Wychowanek Stali Mielec na swoją szansę czekał przez siedem ligowych kolejek i dopiero w ósmej serii spotkań zaprezentował się na boiskach T-Mobile Ekstraklasy. - Zgadza się, długo czekałem na swoją szansę w tym sezonie. Byłem cierpliwy i cały czas ciężko trenowałem, a także pokazywałem się z dobrej strony w meczach Młodej Ekstraklasy. No i w końcu doczekałem się swojej szansy - przyznał Sebastian Duda, stoper Widzewa Łódź.
I dodaje: - Nie mogłem się doczekać aż trener wpuści mnie na boisko. Wiedziałem, że jak wejdę to dam z siebie sto procent. Jestem dumny, że mogę grać w Widzewie.
Młody widzewiak pojawił się na placu gry w 79. minucie i chwilę po wejściu dał się ograć w łatwy sposób zawodnikom rywala.

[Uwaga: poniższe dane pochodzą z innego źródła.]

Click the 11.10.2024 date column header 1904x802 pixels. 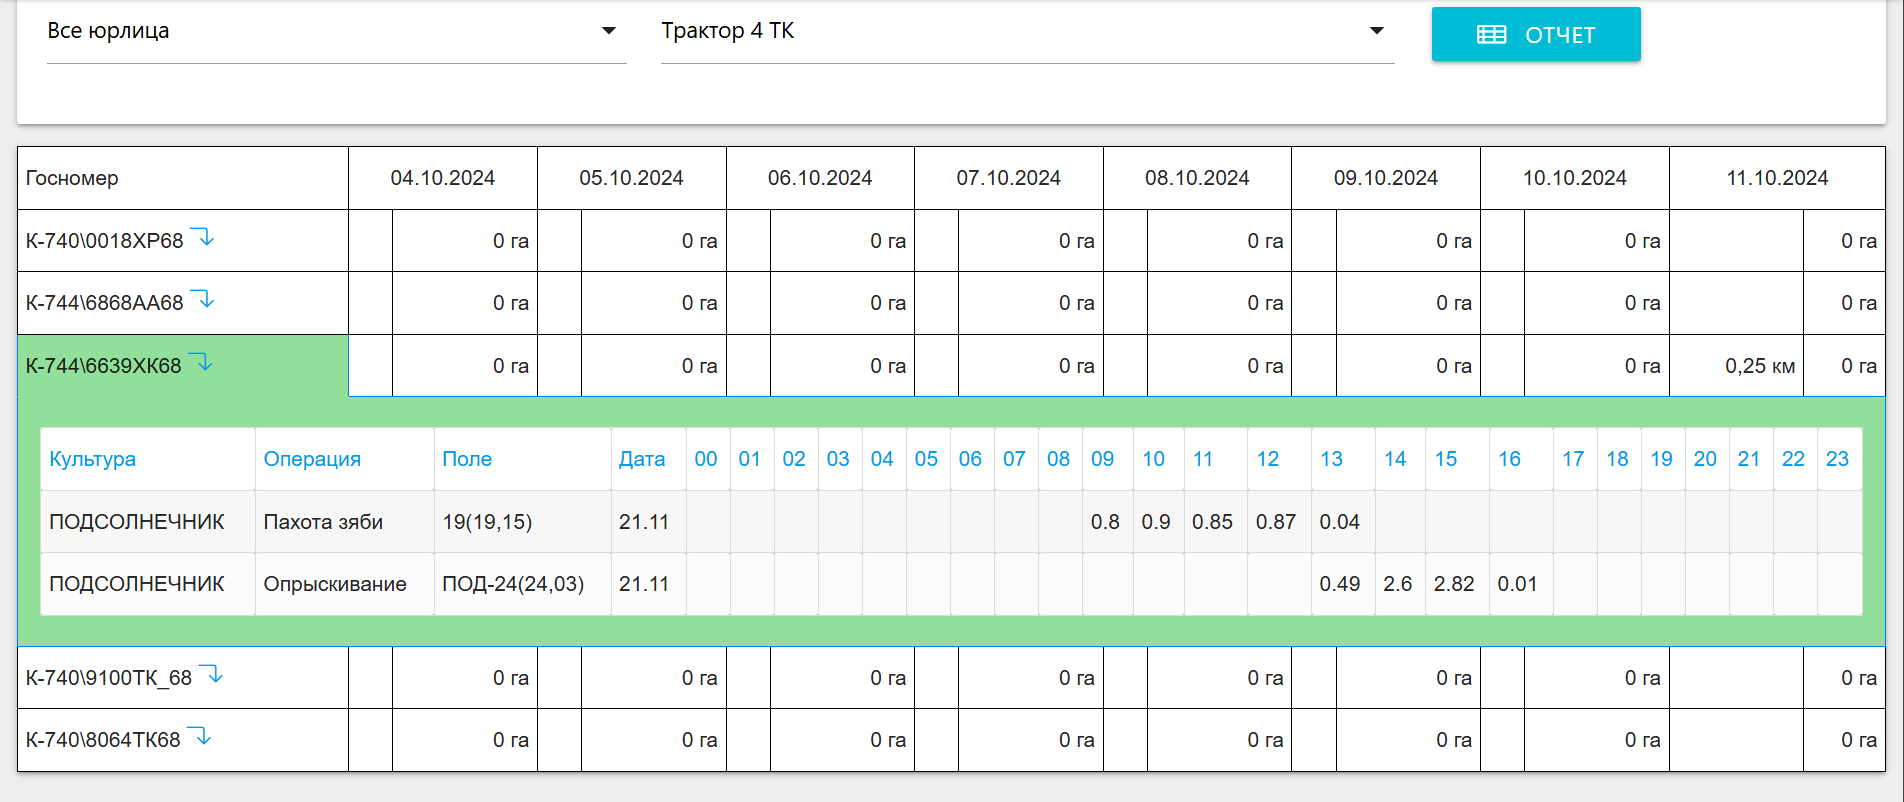point(1776,178)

Jednak,na jego szczęście, gliwiczanie nie wykorzystali błędu łodzianina. - To dopiero początek. Wejście na taką pozycję i w takim ciężkim momencie nie jest takie proste, jakby się mogło wydawać. Spokojnie. Niebawem dojdziemy do perfekcji i będzie okay - przyznał "Dudi".

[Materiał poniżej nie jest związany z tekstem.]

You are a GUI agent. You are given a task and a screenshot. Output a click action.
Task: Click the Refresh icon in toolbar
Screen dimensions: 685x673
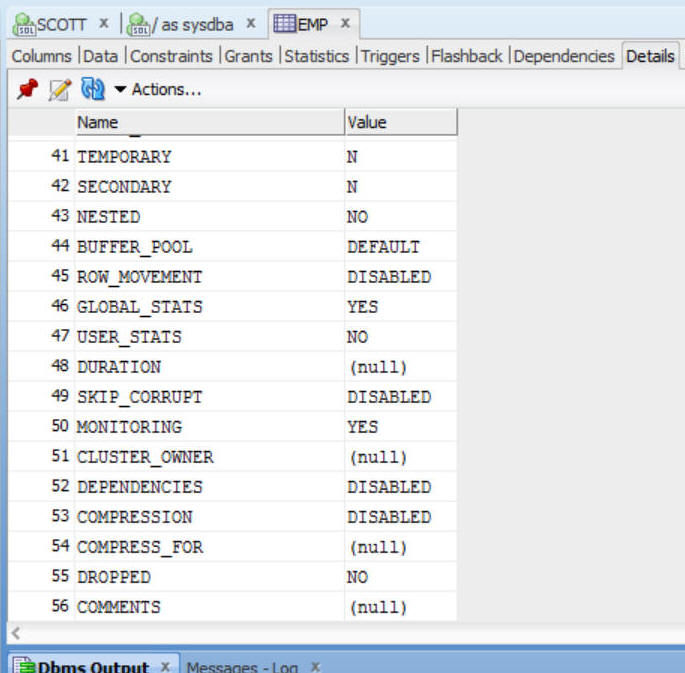92,90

Po zwycięskim spotkaniu w Gliwicach 19-latek zapowiada, że dołoży wszelkich starań, aby móc wywalczyć na stałe miejsce w wyjściowym składzie czerwono-biało-czerwonych. - Będę dalej ciężko pracował i udowadniał na treningach, że jestem najlepszy i żeby szkoleniowiec na mnie postawił. Zrobię wszystko, żeby trener miał ból głowy z wystawieniem składu - zakończył.